En el ámbito "valórico" respaldan la promoción selectiva de códigos como la tolerancia y el respeto, especialmente si se trata de minorías sexuales, grupos religiosos, niños trans o inmigrantes. Todo aquel individuo que disienta o manifieste su desacuerdo con las ideas o estilos que rodean a los grupos anteriormente mencionados, es tildado de fascista, homofóbico, intolerante, transgresor, apóstata, sedicioso, entre tantos otros calificativos. Por el contrario, cuando transexuales golpean y asaltan jóvenes, cuando miembros del islam promueven el terrorismo y lo llevan a cabo en el mundo entero, cuando personas desean cambiar el sexo de niños o niñas, aún no contando con la formación biológica adecuada para ello e ignorando estudios que demuestran que durante la adolescencia el 84% reafirma su sexo, se habla de lucha social y reivindicación de minorías "discriminadas".

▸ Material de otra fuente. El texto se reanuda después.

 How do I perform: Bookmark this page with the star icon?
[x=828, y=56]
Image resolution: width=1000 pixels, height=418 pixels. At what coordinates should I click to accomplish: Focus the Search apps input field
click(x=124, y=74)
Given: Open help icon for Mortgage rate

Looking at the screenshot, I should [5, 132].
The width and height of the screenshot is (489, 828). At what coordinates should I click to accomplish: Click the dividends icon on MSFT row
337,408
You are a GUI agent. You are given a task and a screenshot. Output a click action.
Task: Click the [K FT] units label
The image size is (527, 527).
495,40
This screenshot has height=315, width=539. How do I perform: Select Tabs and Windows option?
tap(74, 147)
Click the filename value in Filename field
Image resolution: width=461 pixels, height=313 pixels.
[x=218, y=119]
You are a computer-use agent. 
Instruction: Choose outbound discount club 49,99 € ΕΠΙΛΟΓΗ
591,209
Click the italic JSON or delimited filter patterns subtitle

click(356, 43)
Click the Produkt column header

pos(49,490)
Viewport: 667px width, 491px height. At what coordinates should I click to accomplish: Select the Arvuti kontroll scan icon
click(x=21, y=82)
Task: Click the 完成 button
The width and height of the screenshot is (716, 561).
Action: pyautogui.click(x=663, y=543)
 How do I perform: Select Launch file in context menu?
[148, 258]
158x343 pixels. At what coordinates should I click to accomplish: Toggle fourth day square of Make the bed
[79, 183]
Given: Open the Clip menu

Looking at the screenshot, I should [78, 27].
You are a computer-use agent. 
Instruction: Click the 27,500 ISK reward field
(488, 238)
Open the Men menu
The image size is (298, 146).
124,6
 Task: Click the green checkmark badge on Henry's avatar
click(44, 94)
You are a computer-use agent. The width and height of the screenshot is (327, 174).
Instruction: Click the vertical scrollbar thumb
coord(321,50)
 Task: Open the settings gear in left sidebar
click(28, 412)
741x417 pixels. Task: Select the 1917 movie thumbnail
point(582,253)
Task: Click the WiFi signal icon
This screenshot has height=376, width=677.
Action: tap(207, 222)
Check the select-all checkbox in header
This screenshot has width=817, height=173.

Toda esta conjunción de elementos termina por configurar una sociedad plagada de dictadores de lo políticamente correcto, capaces de censurar al que piensa distinto, de renegar de los principios e ideas que han llevado a occidente al desarrollo, de atacar incluso empleando la violencia física a quien no rece sus credos. En fin, un estado de progredumbre que poca esperanza puede augurar a una sociedad que, tarde o temprano, termina por encontrarse inmersa en un marco de convivencia sin libertad económica, política e individual. Todo ello auspiciado por el perfil del ser humano progre, que descrito a la perfección por el abogado norteamerciano Gordon Liddy, es aquel que se siente en deuda con todo el mundo y pretende saldar esa deuda con tu dinero, y ahora más aún, con el costo de tu libertad.